Je suivrai la trace de quelques échos qui se répondent dans mon expérience et donnent des raisons d’espérer. Ils me font penser que la postmodernité ouvre peut-être à la réhumanisation du rapport social, à retrouver progressivement le lien social, en misant moins sur les vérités globales que sur des bricolages de pièces et morceaux plus proches des actes des sujets. J’en dirai plus dans quelques instants. Cette disposition résiste mieux aux idéologies, elle ouvre à des politiques toujours concrètes et ne laisse plus à l’État seul le soin de décréter ce qui convient aux acteurs.

Les pouvoirs finiront par comprendre que ce n’est pas en effaçant les sujets, ou en les flattant, qu’il peut espérer les gouverner. Les savoirs des sciences sociales qui veulent éclairer nos sociétés n’ont-ils pas réduit les sujets à des « boîtes noires » : « oui, d’accord, les sujets sont complexes mais on ne peut rien y faire » ? Les miroirs qu’on nous propose pour trouver un sens au contrat social, ne sont-ils pas devenus si pauvres que l’espace où l’on peut vivre humainement s’en éloigne ? Les pouvoirs s’adressent à nous comme à des enfants et s’étonnent que nous en soyons, « c’est la montée des puérils », disait Philippe Muray.

On dirait que les simplismes du pouvoir veulent nous faire oublier que depuis le 16e siècle, nous étions passés d’un monde ordonné à un monde aléatoire marqué par la violence, où la force devient le facteur décisif, dans lequel l’espoir d’un monde ordonné réglé par des sages n’était plus possible. Nous n’avons peut-être pas vraiment compris que l’art de gouverner avait basculé depuis longtemps, que le pouvoir supposait un appareil d’État puissant dans lequel circulent les secrets du calcul politique, que la gestion de la gouvernance ne saurait nous le cacher.
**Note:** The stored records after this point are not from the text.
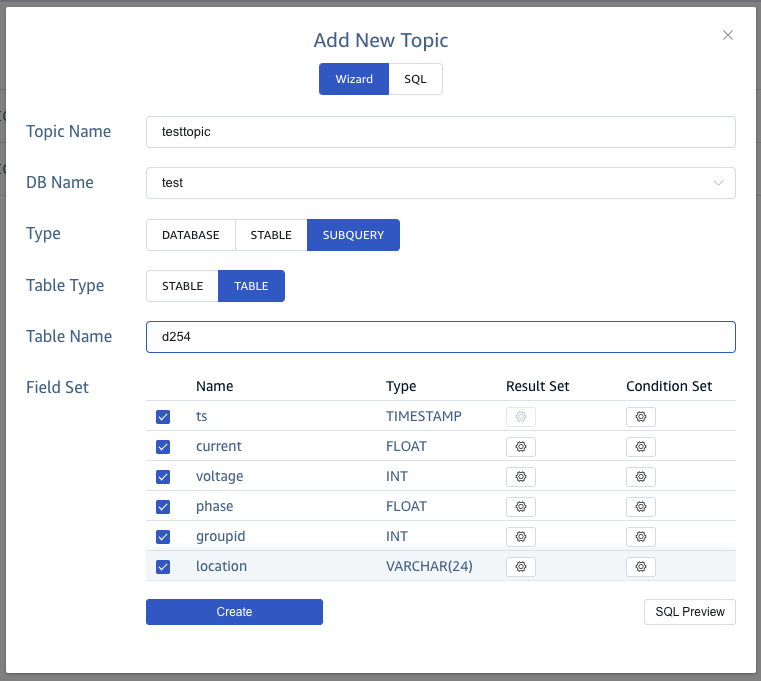Focus the Table Name field containing d254

tap(440, 337)
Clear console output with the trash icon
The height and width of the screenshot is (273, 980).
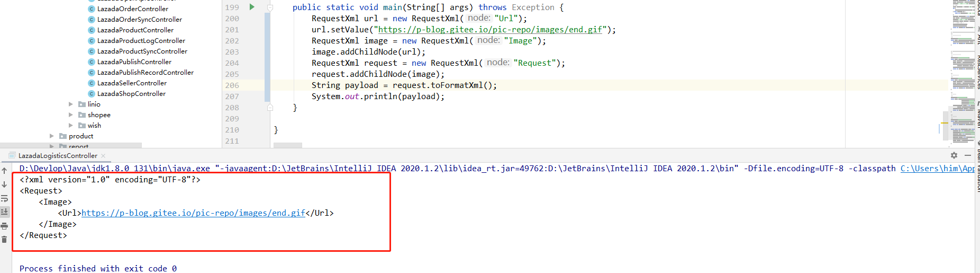coord(4,240)
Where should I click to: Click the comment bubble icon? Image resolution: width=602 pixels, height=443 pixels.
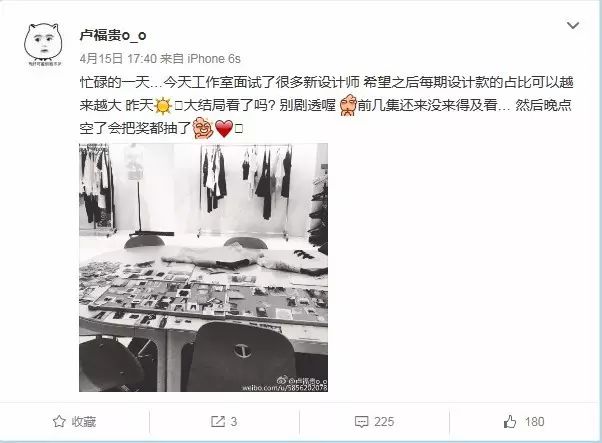click(x=361, y=422)
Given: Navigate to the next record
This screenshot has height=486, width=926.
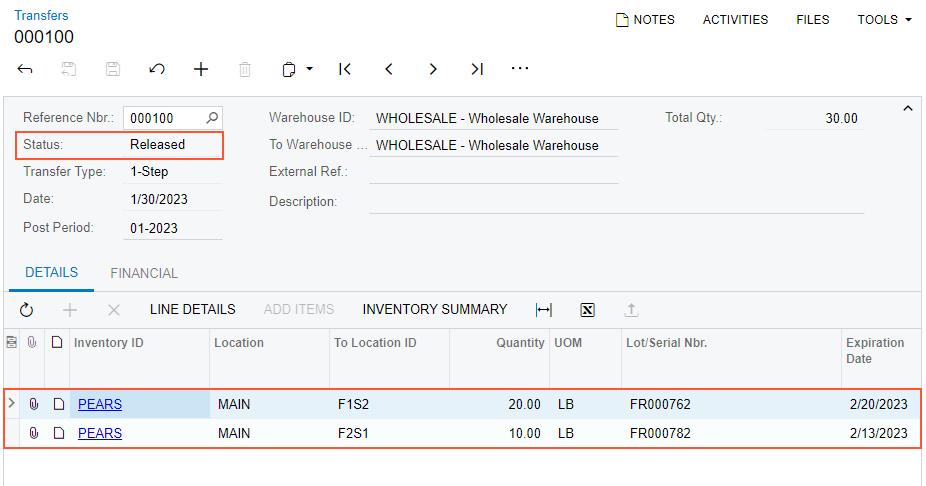Looking at the screenshot, I should [x=433, y=69].
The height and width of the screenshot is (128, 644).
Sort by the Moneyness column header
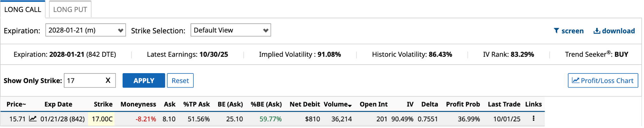click(x=138, y=104)
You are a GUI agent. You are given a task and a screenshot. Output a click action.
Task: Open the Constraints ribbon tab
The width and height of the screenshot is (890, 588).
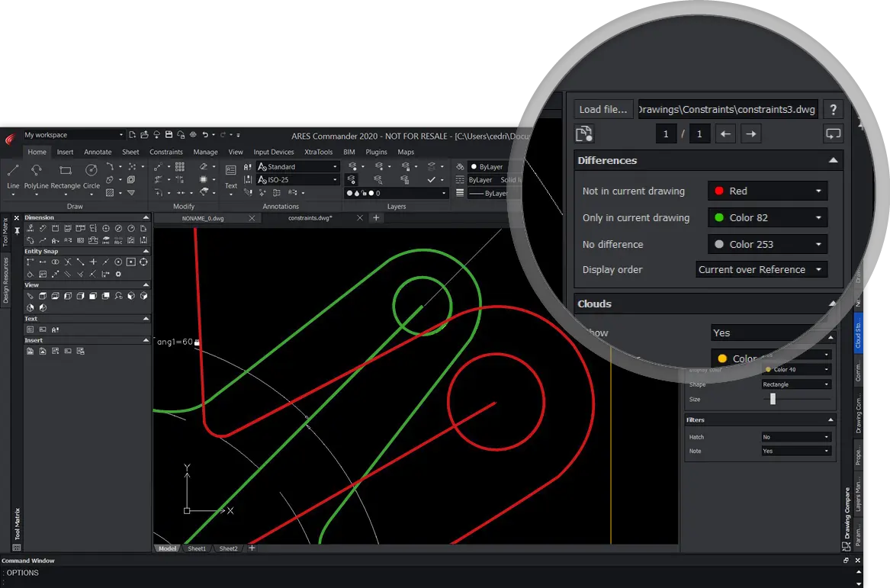tap(166, 152)
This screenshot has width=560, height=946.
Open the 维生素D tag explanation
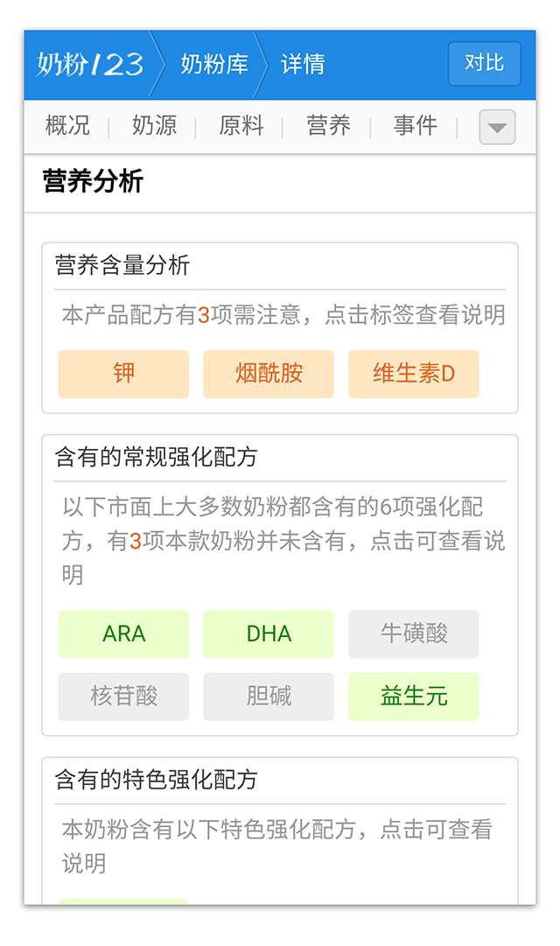pyautogui.click(x=413, y=374)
Il n’est plus possible, comme le dit Sellenart, « de définir des règles permanentes d’action dans un monde régi par la fortune […]. À l’idéal platonicien de la sagesse, norme de l’action, devrait se substituer une prudence empirique, incertaine et flottante » (1995 : 237). Les consensus que supposent les rapports du pouvoir et de la société civile ne reposent plus sur un ordre des choses, pourtant le consensus semble reposer désormais sur l’illusion d’un ordre, c’est cette illusion qui rend possible le consensus ! D’ailleurs, s’il ne fonctionne plus, l’État n’étant pas dupe, « il devient nécessaire de combattre les factieux par des stratagèmes » (ibid. : 261).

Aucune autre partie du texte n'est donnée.